Where did you get the idea that you could mix some 6 volt with 12 volt items? As John W mentioned, if you want to use a 6 volt alternator, it will set you back about $150.00, and you haven't seen nothing yet.

So, you now want a 12 volt system... get you a 3 wire 12 volt alternator, 12 volt "round" coil.....those 12 volt "box " coils aren't too reliable, remove the voltage regulator, the do away with the in-line resistor, ( the round coil has a internal resistor) built in, do away with the ballast resistor block. Buy or order a "terminal Block" that has the "two posts" for the wiring setup.
The wire(red one), or what ever color you have coming from the "left post" on the "terminal block" goes to the + (positive) post on the 12 volt coil. You "must" have a wire from the same "left post" on the terminal block going to the + side of the "Ignition Switch" when the key in on to start. The battery is connected as follows: Negative cable to ground. Here is a two post terminal block...about $7.95



Lets get this done, and do away with trying to solve an old antique 6 volt electric system.
 
Discussion starter · #24 ·
I don't know what is wanted anymore so I am gonna sit this one out... at least until it is determined WHAT is wanted.

Want to stay 6V and cannot get generator to work correctly then put a 6V alternator on. Want 12V put a real 12V coil that does not need a resistor and alternator on it. Choose one and do it.
To try to clear this up, I was wanting a 1 wire system like is pictured in the wiring diagram in the stickies.
 
Happy New Year 1948Ford 8N. Sorry to hear about the Sooners lost.. Wait till next year.

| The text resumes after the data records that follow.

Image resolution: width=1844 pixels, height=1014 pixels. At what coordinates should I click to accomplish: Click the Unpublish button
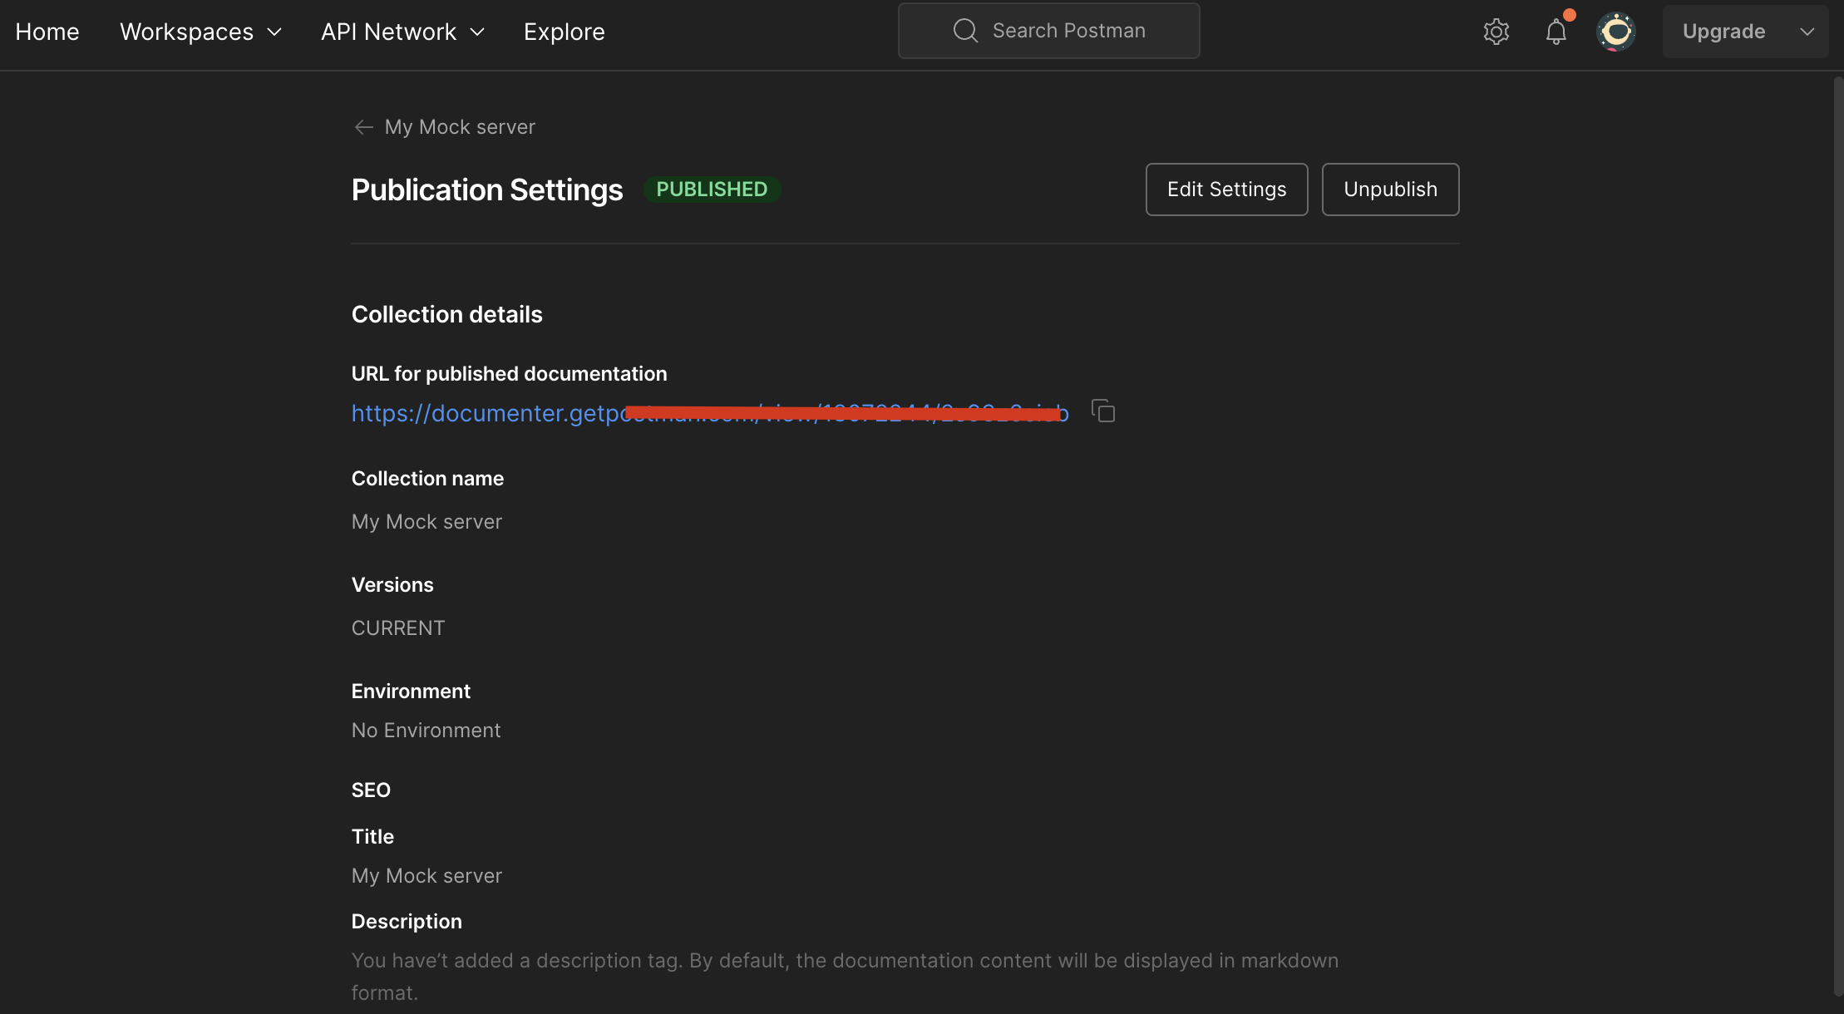pos(1390,190)
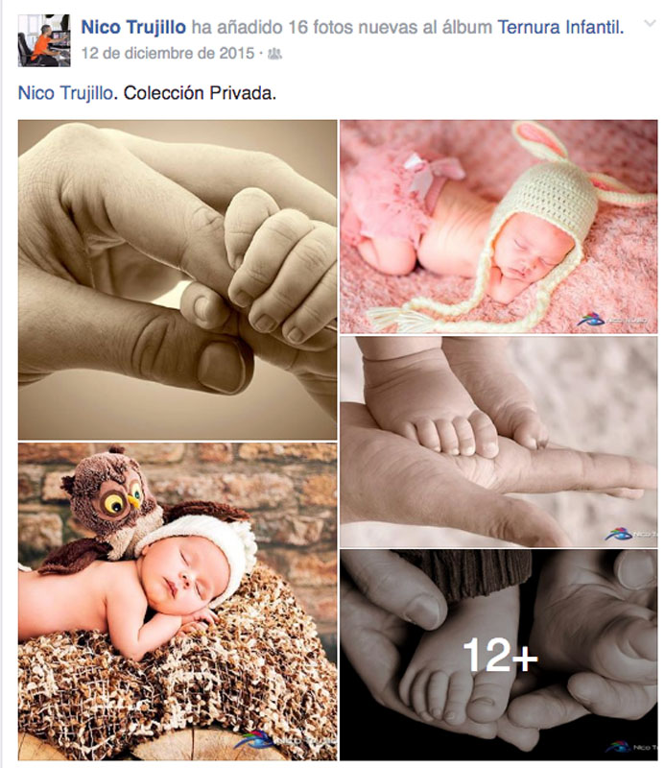Open the baby in bunny hat photo
The height and width of the screenshot is (768, 665).
[x=498, y=227]
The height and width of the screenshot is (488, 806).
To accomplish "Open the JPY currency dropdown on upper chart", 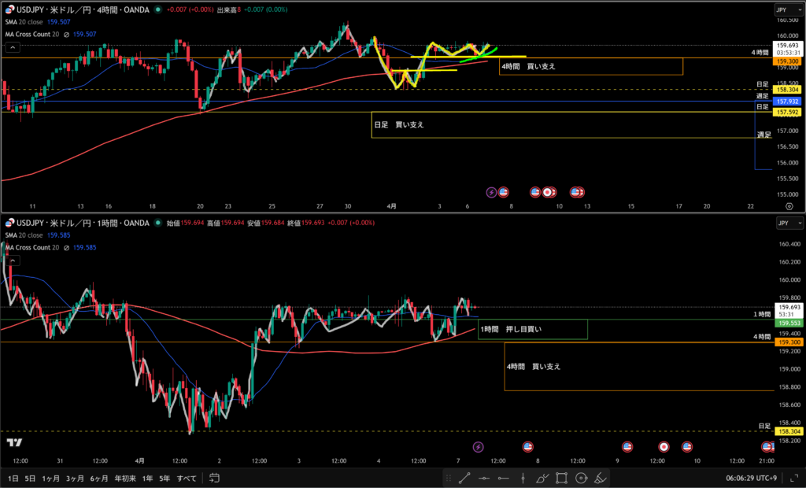I will pyautogui.click(x=783, y=10).
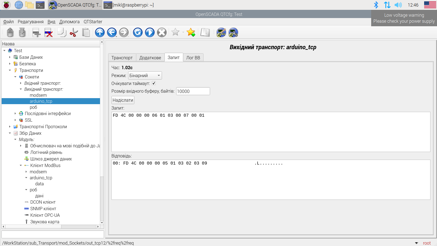Click the favorite star with green arrow

(x=191, y=33)
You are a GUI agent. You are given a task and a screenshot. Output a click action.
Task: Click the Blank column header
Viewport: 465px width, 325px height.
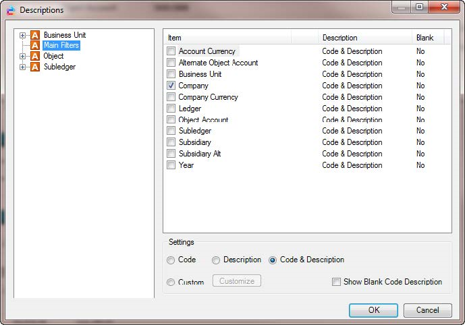[425, 38]
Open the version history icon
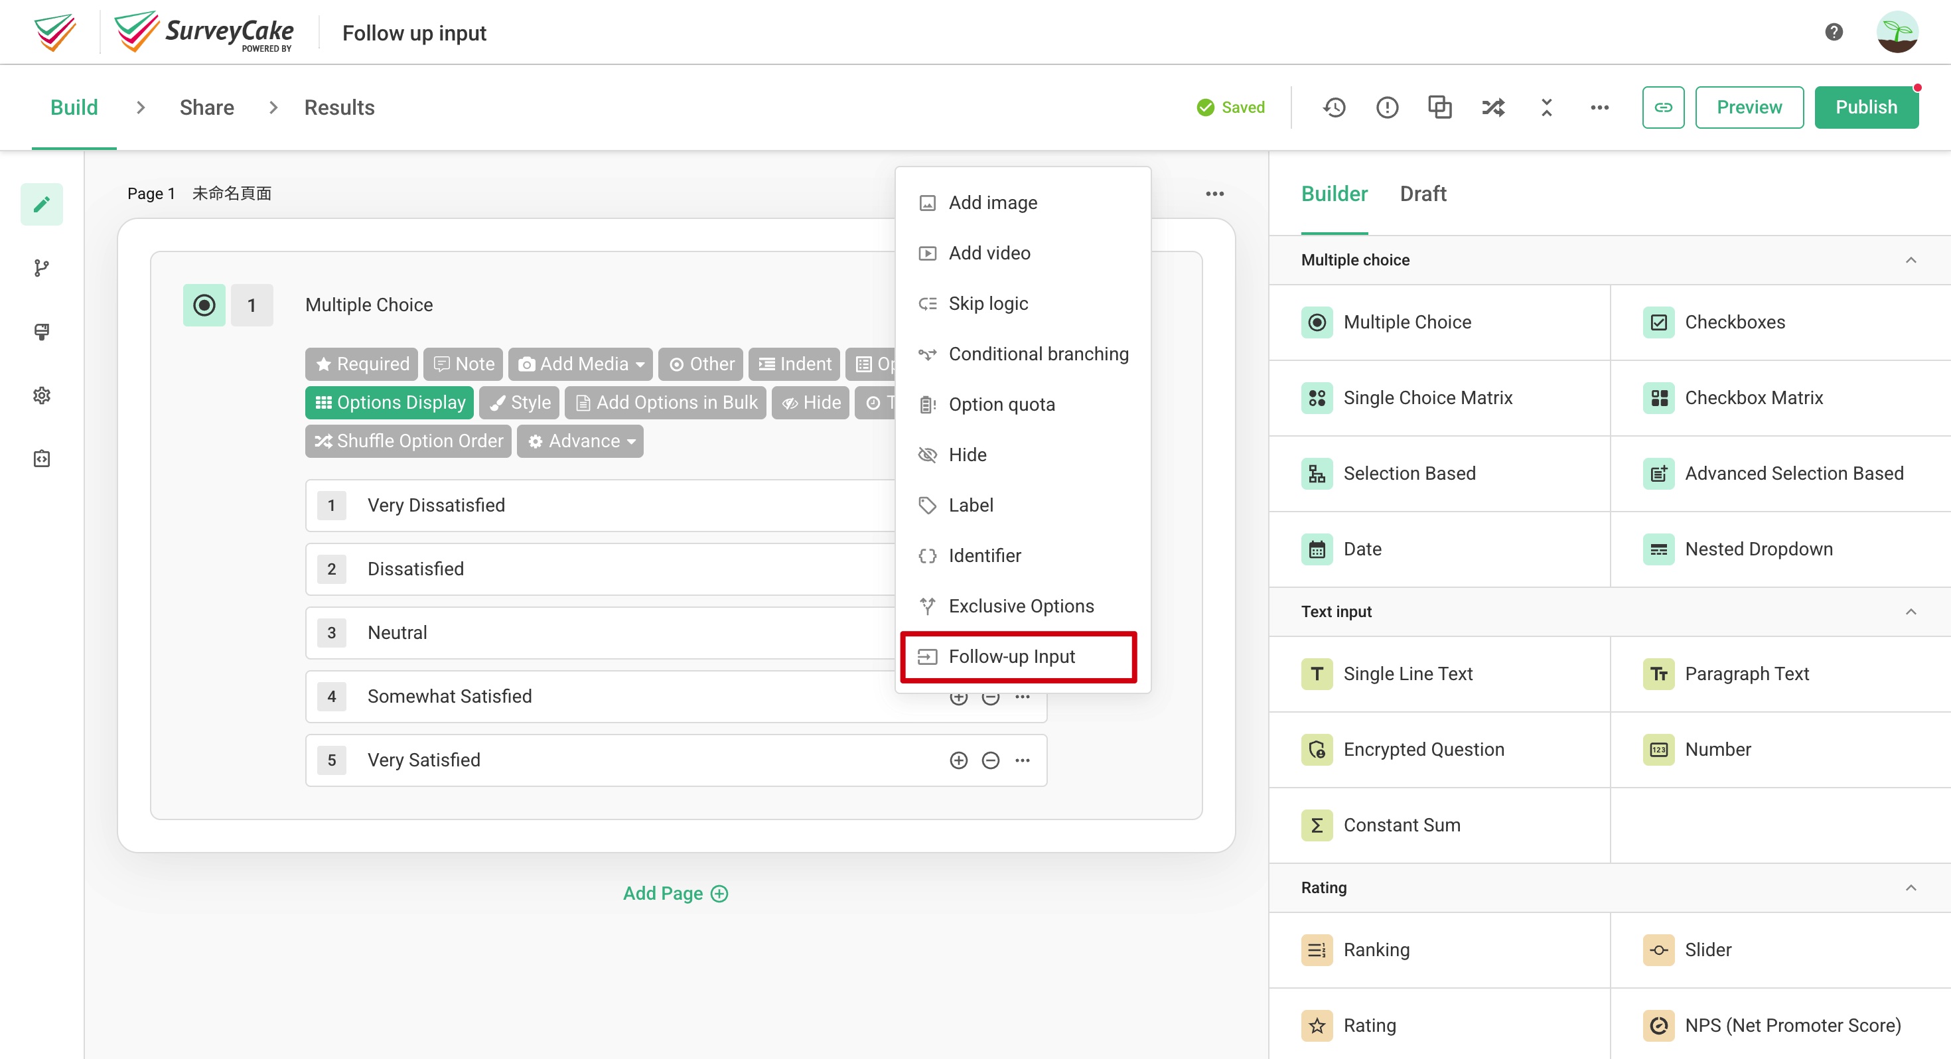Screen dimensions: 1951x1059 [1334, 107]
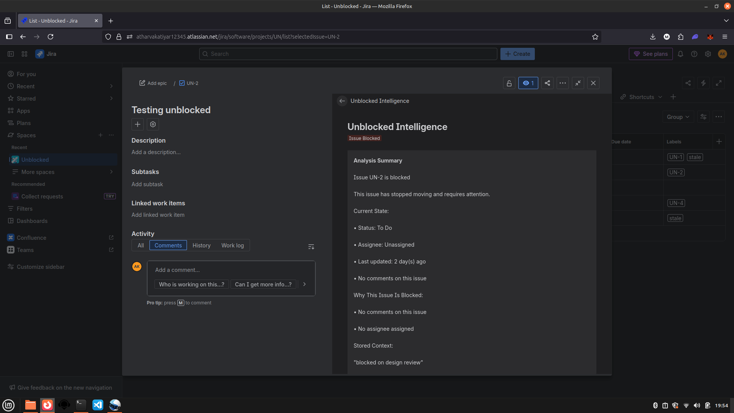Open notifications bell icon
This screenshot has width=734, height=413.
click(x=680, y=54)
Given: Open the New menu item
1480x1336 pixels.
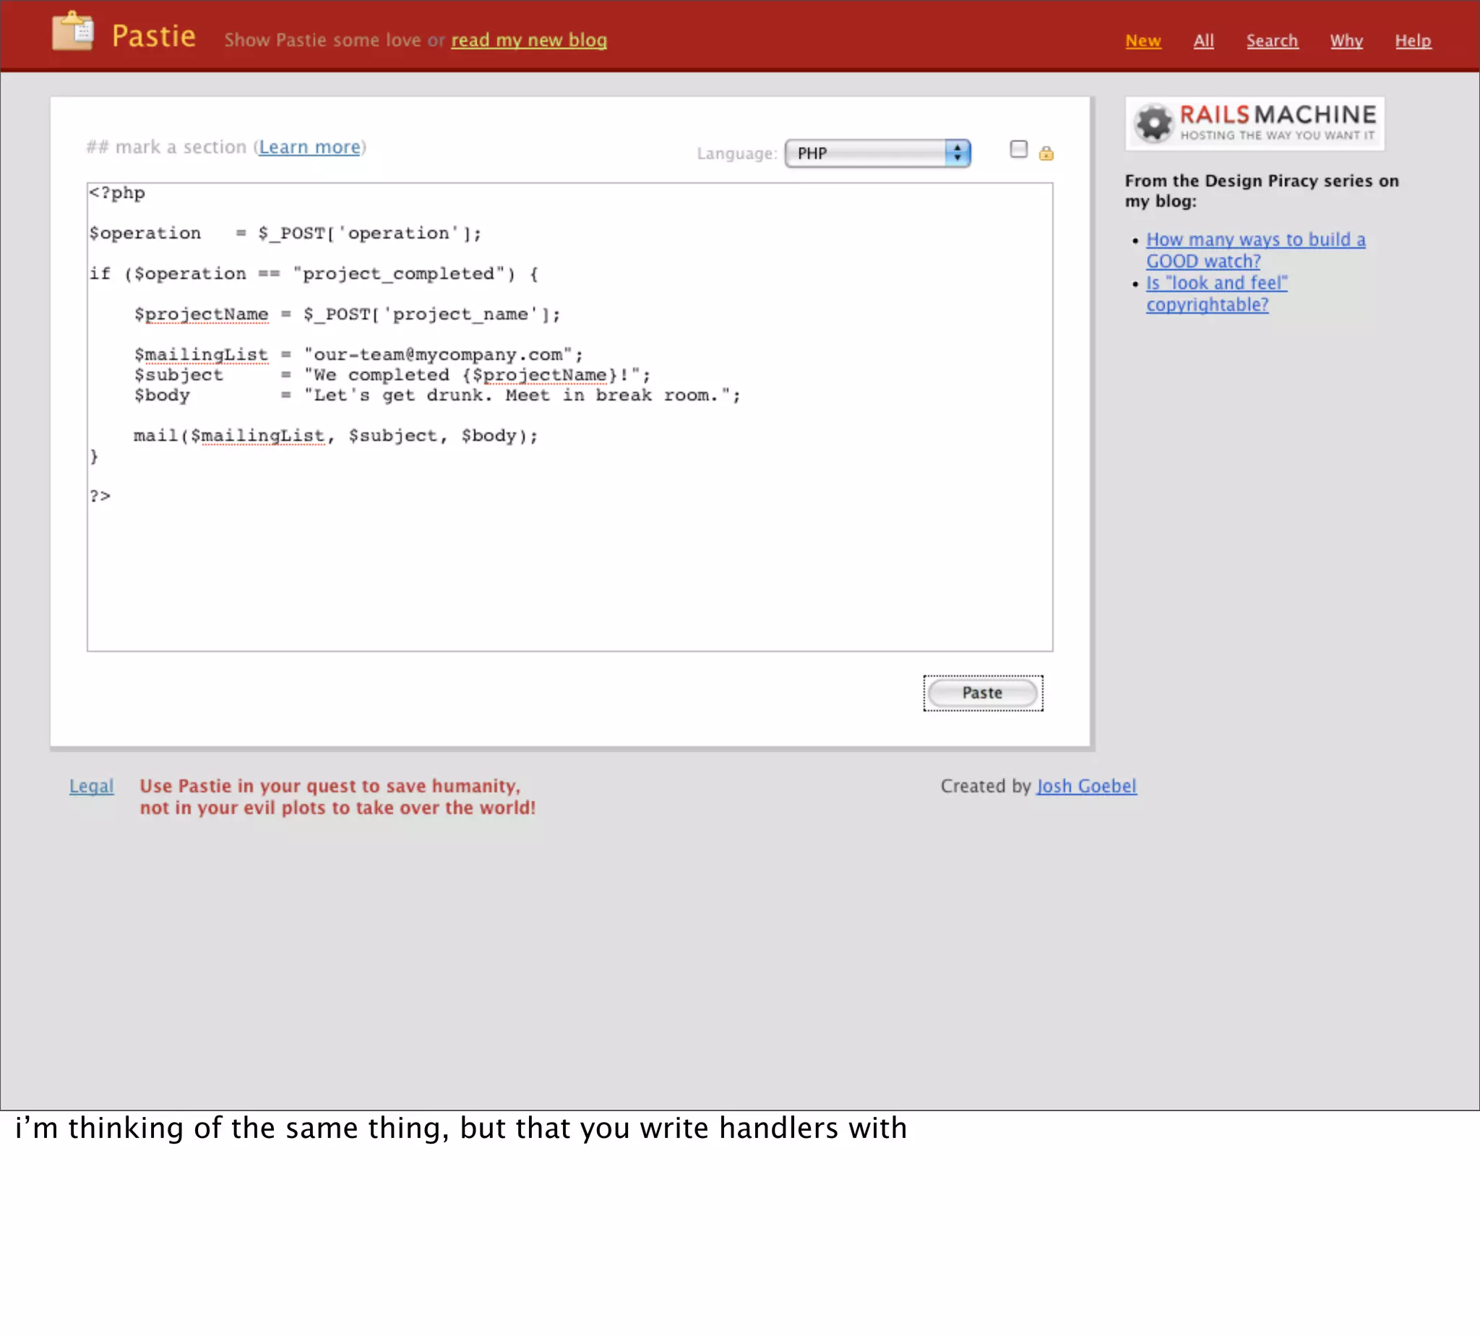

Now, back to the 8N problem.
I read that you have new wiring, correct? If this is true, you have wiring for a 6 volt system, and that consists all the wires going to the 6 volt box coil, the 6 volt generator, 6 volt voltage regulator, old wire-through ammeter. So, now you want to get the 8N running with 12 volts. No generator, but a one-wire alternator, and no voltage regulator, and new "two-post" ammeter. Which means you are going have to do some additional wiring to make the change-over.
You are going to need this 12 volt resistor with the new 12 volt box coil.. Depending on what the "Ohms" are on the coil.


If you have already done the above, you have all the wires connected to their right locations, and you don't have the battery charging or the "new" two-post ammeter showing any charge, than your one wire alternator is in need of repairs. So, it's time to tear apart the alternator and repair it. Cost is about $25-$30 dollars. You can buy the repair kit off ebay. Make sure you order the correct kit...like the photo below.

 
I joined this place not long ago. Lately I have just been browsing around in here.
Saw this thread about 6-12volt conversion.
Just gonna give my input.
My 52 8N is a 6volt.
I have had it 18yrs and am supposedly the 3rd owner.
I bought it from the original owner who took it back in on a trade for another tractor.
I change the points and plugs annually along with changing the fluids and greasing it
Regarding this 6-12 volt discussion...
My 8N is still a 6volt.
I must have a good one.
I have never had any trouble starting it....hot or cold weather
It usually cranks on the second or third time it turns over.
I have found if I turn the gas off, I will have use the choke..
People are impressed when the see this old tractor crank after turning over a few times
So I leave my gas turned on....it doesn't seem to leak out
I have read it is a no no to leave the gas turned on...
But it seems to work for me
In the 18yrs I have owned it, I have put 4 batteries in it
Sometimes I my go 3-4 months without starting it so I keep a battery tender on it
I asked the original owner when I bought it should I convert it to 12volts
He asked me why fix something if it ain't broke...
Again....I'm just speaking of my experience having left mine at 6volts
I do understand anyone's reasoning for converting to 12volts
 
I am with you. I have had my 49 almost that long, 6V and no reason to consider conversion. Have only changed points once in 15 years, though keep them adjusted. New plugs annually. Rebuilt starter couple of years ago, made a huge difference in cranking speed and starting. -10 to plow snow, starts with 3-4 revolutions.